- SUPPLIED MATERIAL -
┄┄┄┄┄┄┄┄┄┄┄┄┄┄┄┄┄┄┄┄

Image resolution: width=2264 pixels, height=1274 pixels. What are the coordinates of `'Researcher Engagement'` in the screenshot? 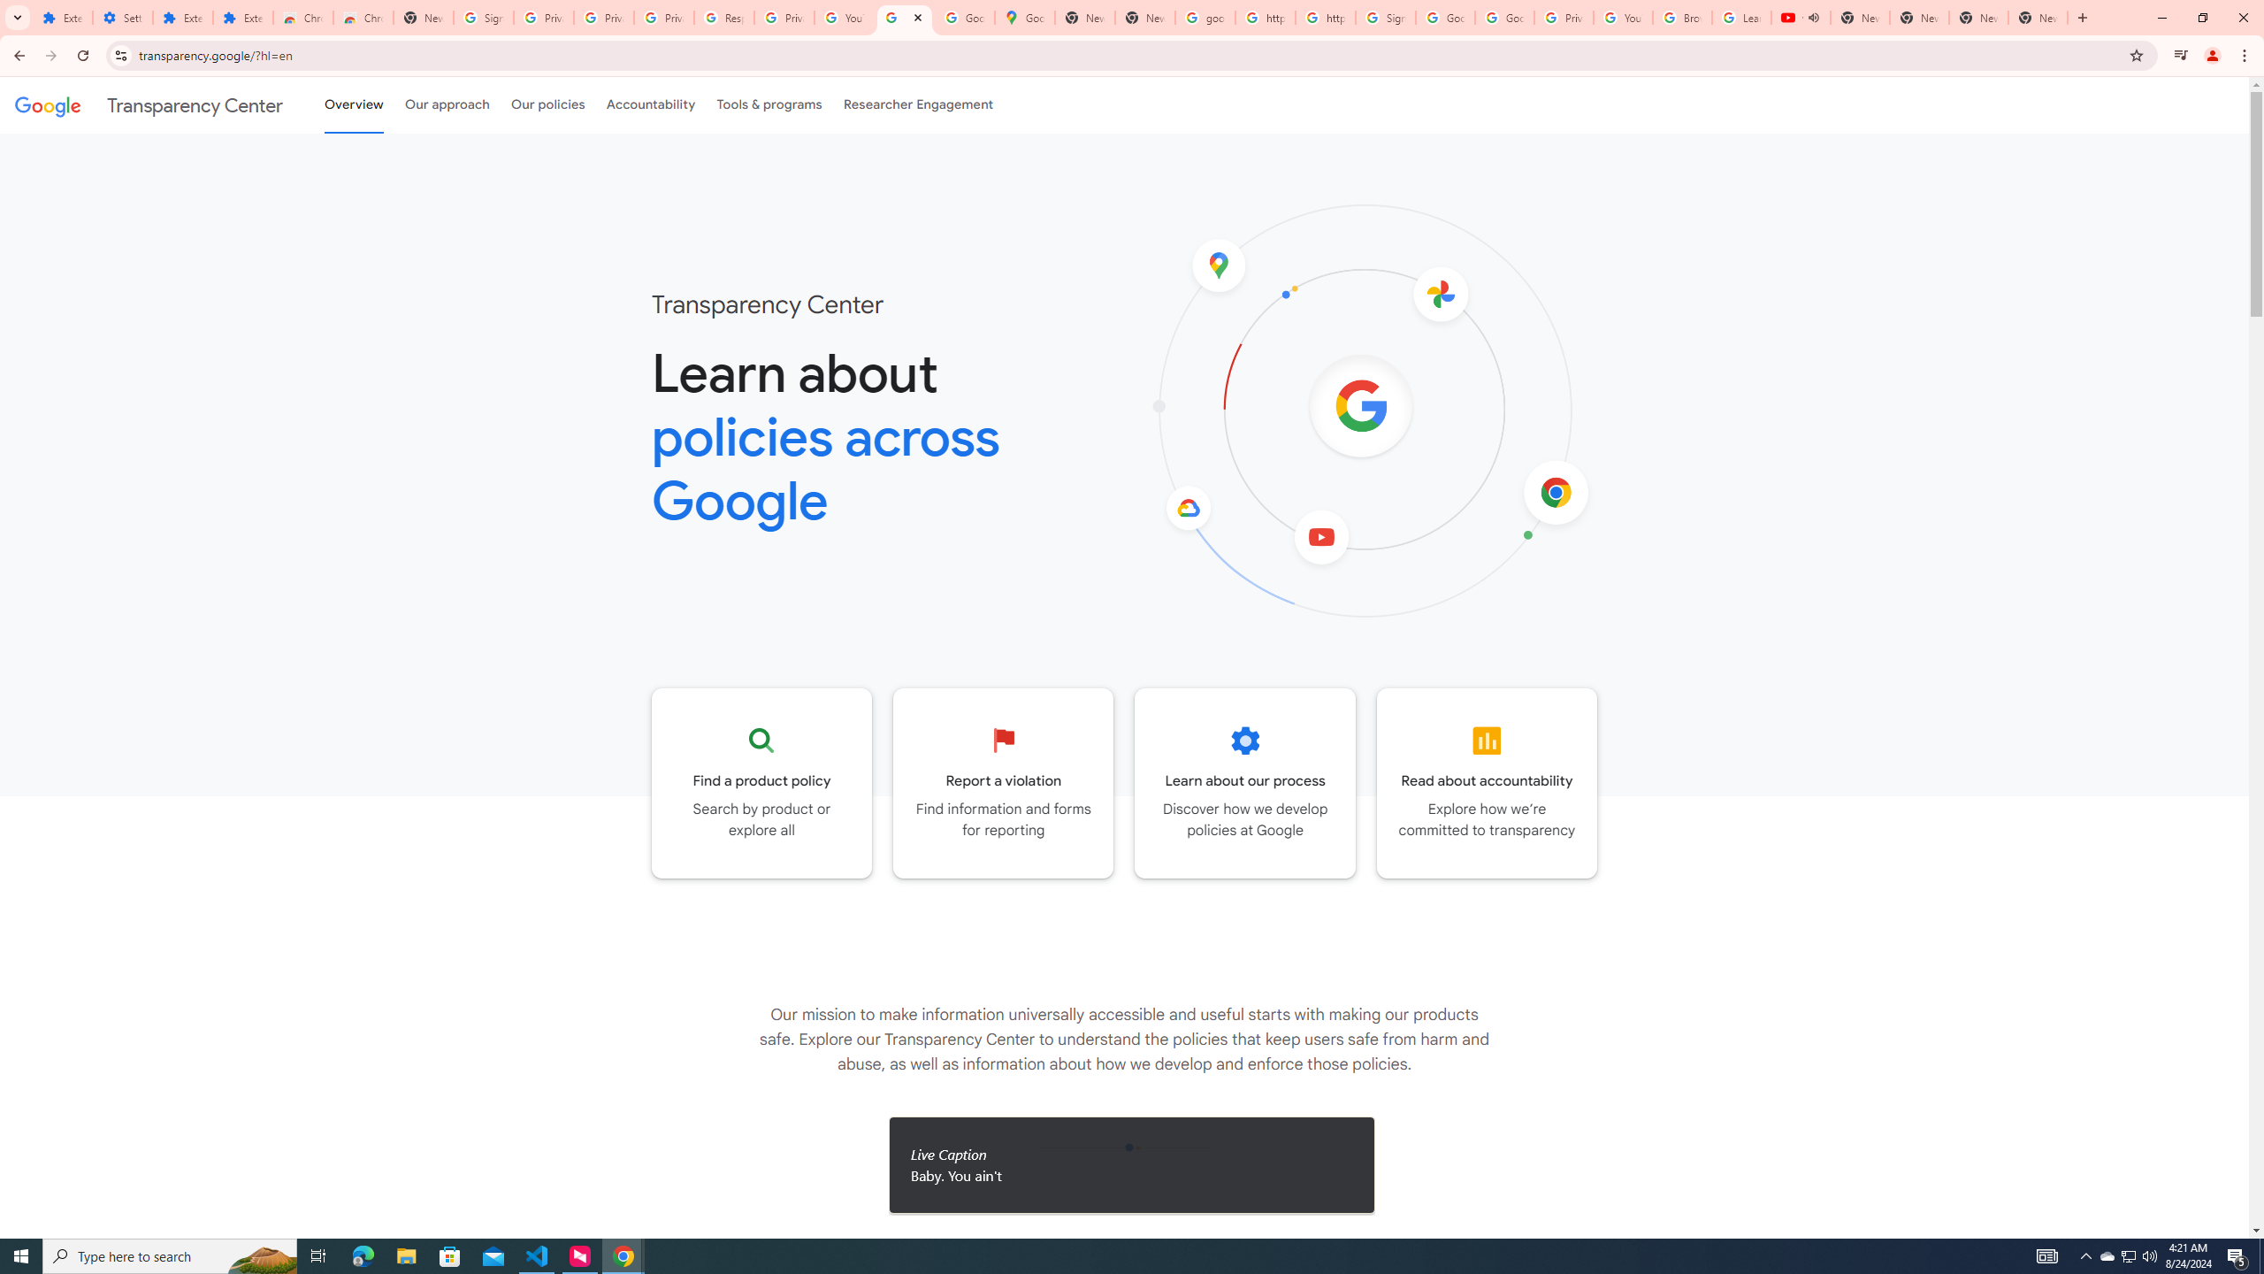 It's located at (919, 104).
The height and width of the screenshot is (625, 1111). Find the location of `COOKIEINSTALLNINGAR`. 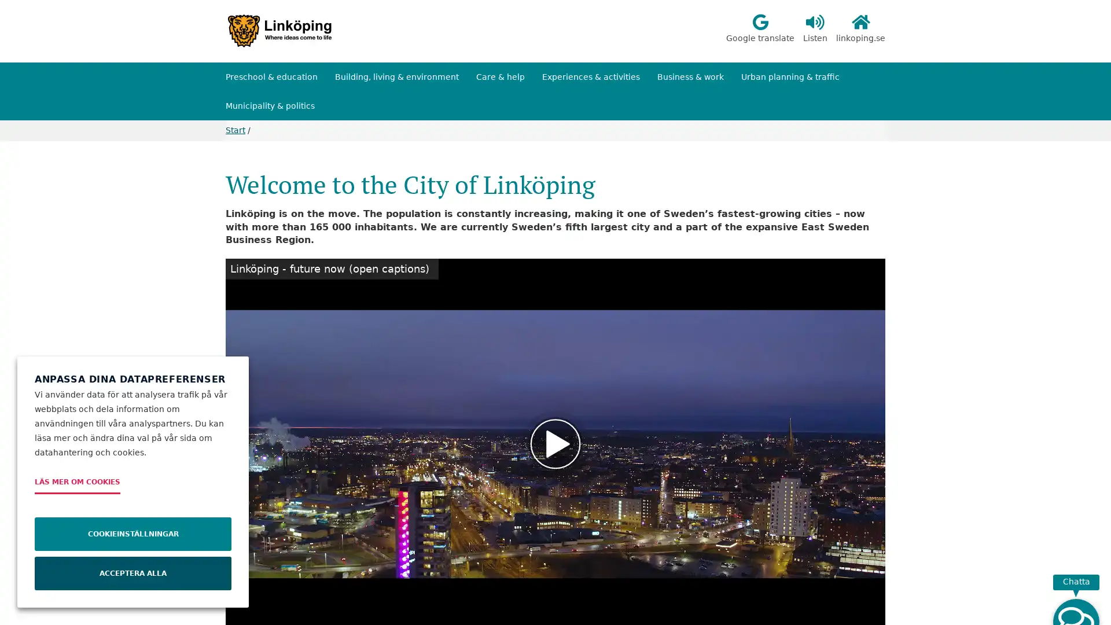

COOKIEINSTALLNINGAR is located at coordinates (133, 534).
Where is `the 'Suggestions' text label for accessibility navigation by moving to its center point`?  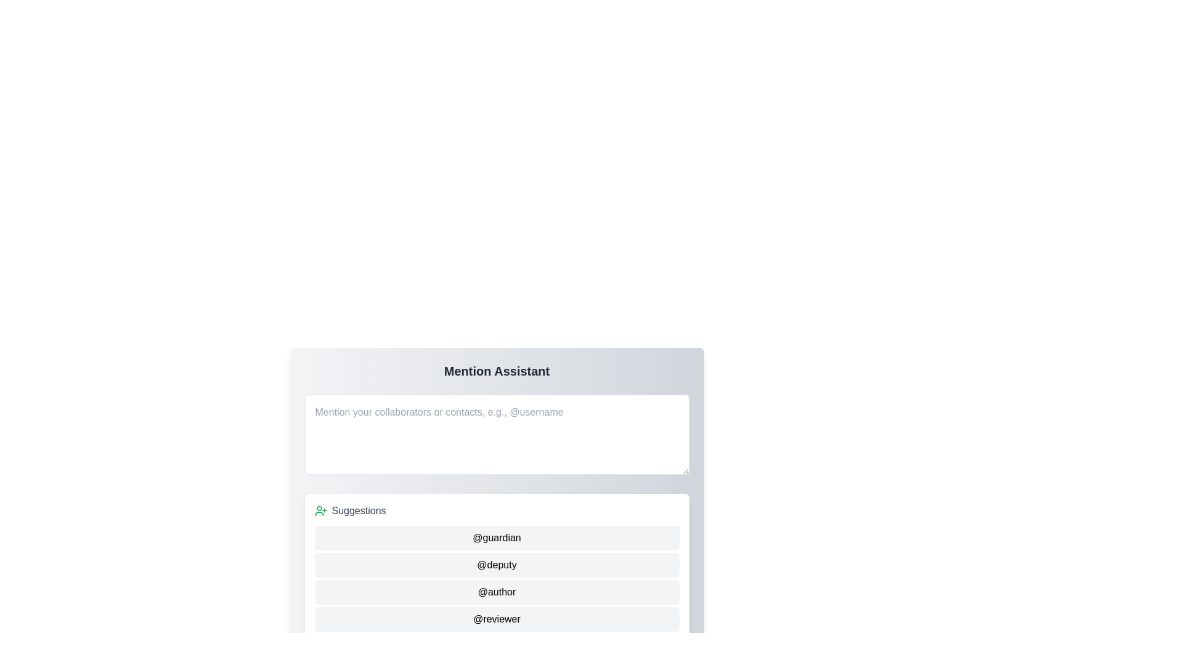 the 'Suggestions' text label for accessibility navigation by moving to its center point is located at coordinates (358, 511).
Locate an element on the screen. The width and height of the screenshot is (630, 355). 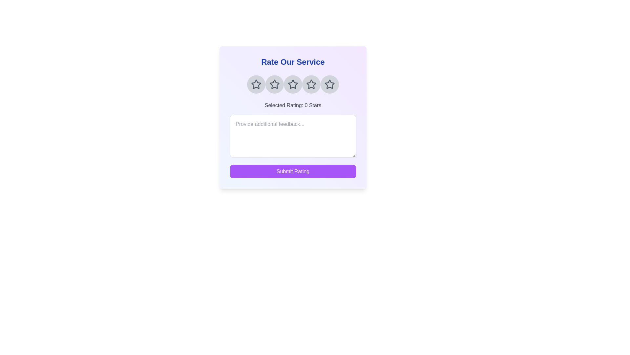
the star corresponding to 5 to preview the rating is located at coordinates (330, 84).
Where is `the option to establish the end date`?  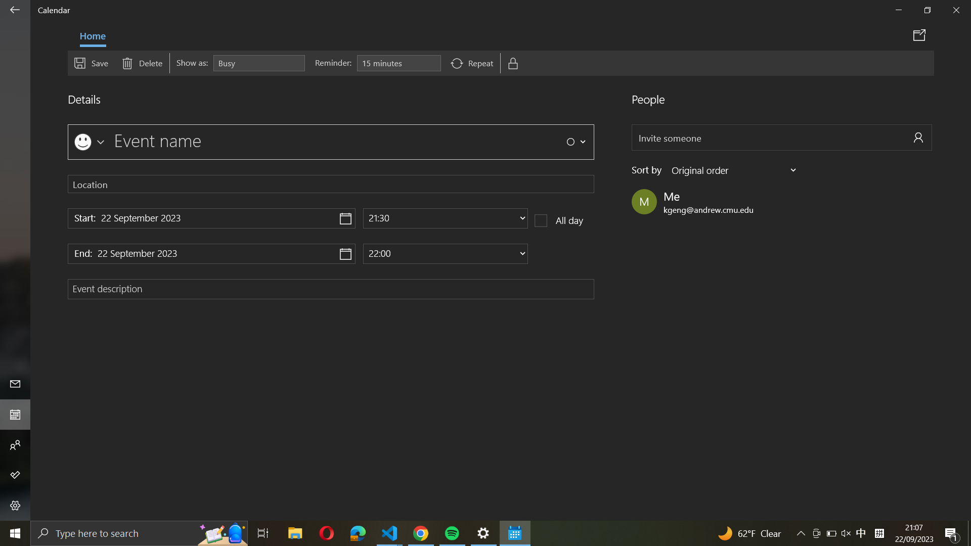 the option to establish the end date is located at coordinates (210, 252).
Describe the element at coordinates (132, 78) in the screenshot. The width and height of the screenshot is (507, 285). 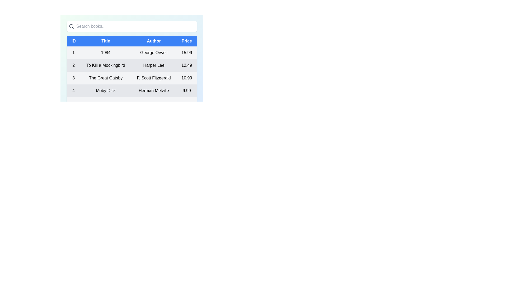
I see `the third table row displaying details about the book 'The Great Gatsby'` at that location.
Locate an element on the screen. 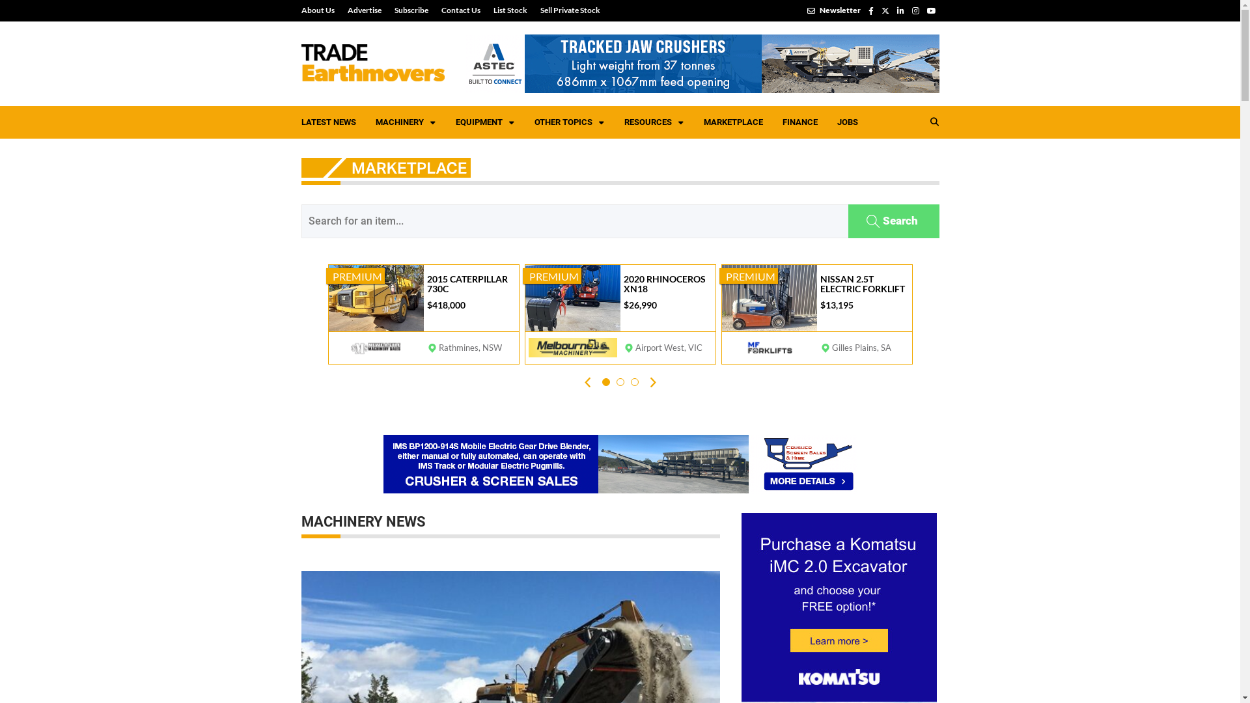  'Sell Private Stock' is located at coordinates (566, 10).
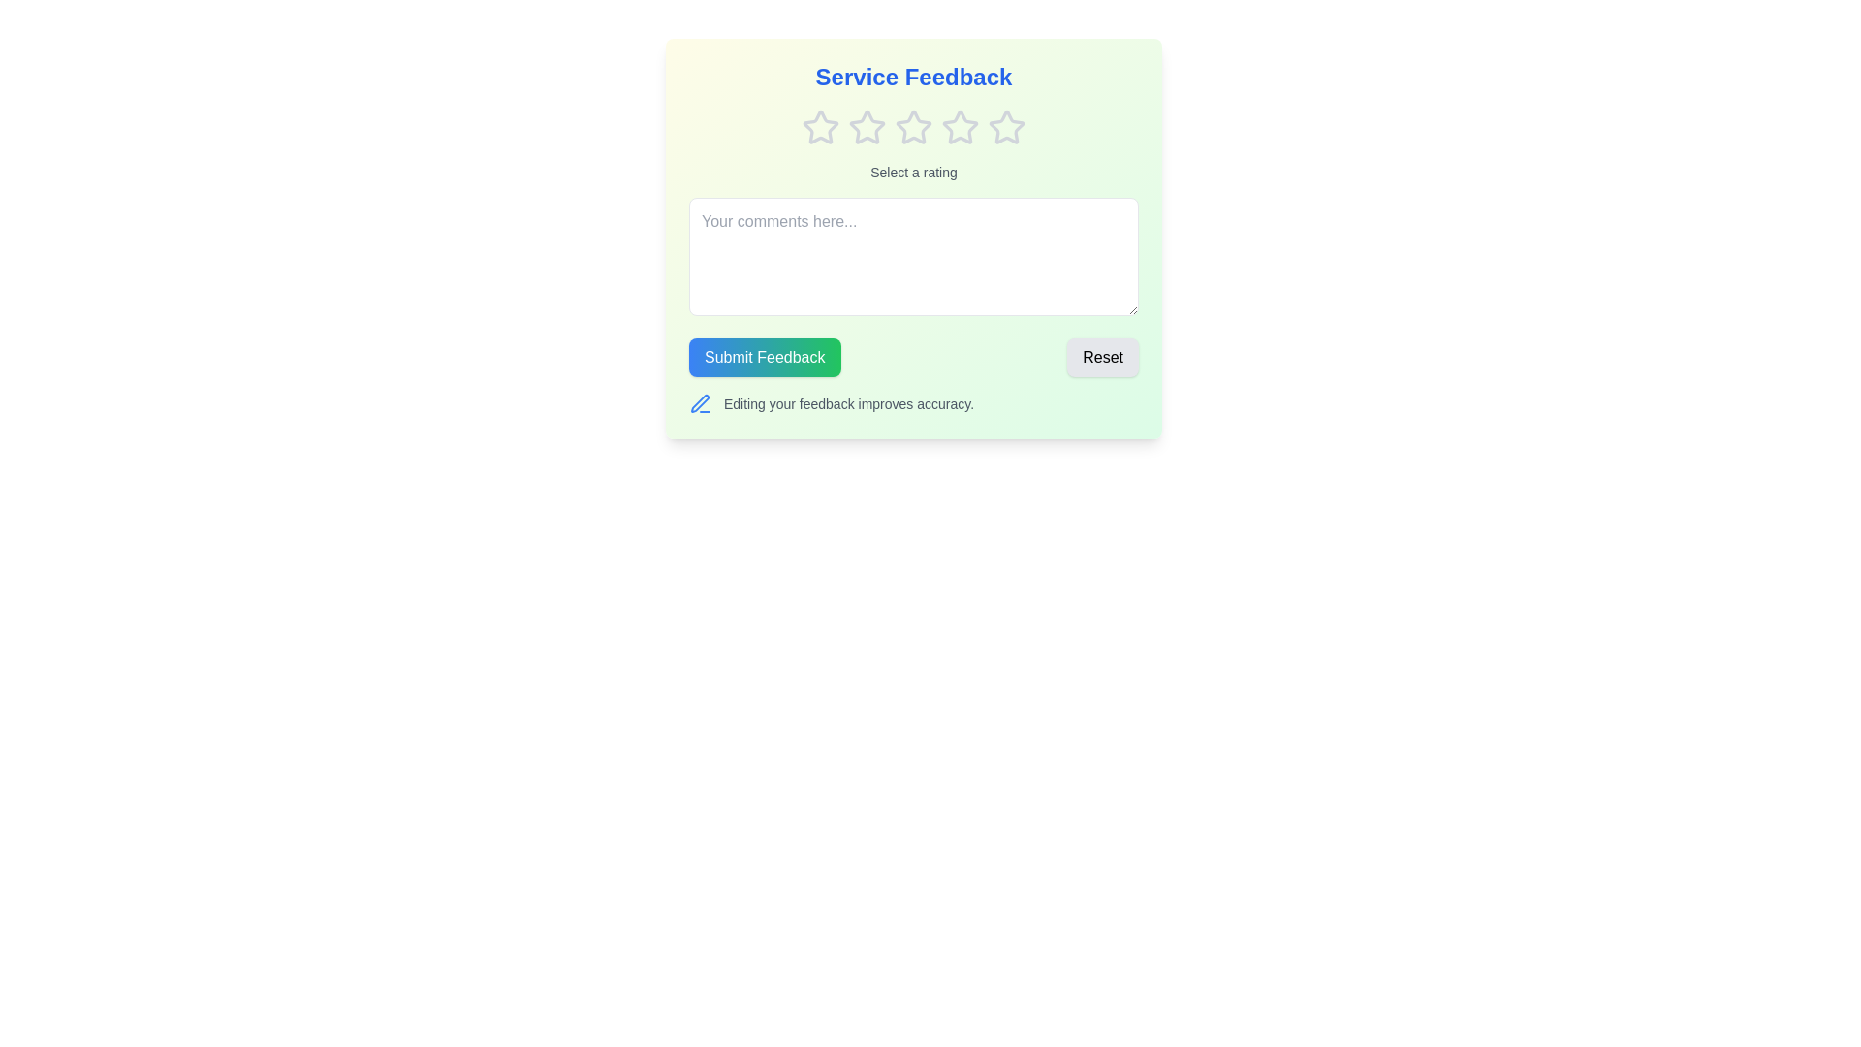 The width and height of the screenshot is (1861, 1047). What do you see at coordinates (959, 127) in the screenshot?
I see `the fourth star icon in the rating system` at bounding box center [959, 127].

┄┄┄┄┄┄┄┄┄┄┄┄┄┄┄┄┄┄┄┄

- WHAT TO PRODUCE -
Copy the data starting with the line that contains "Describe the element" and going on through the line that contains "at that location.", with no changes, and leave out the pictures.

- SOLUTION -
Describe the element at coordinates (132, 78) in the screenshot. The width and height of the screenshot is (507, 285). 
I see `the third table row displaying details about the book 'The Great Gatsby'` at that location.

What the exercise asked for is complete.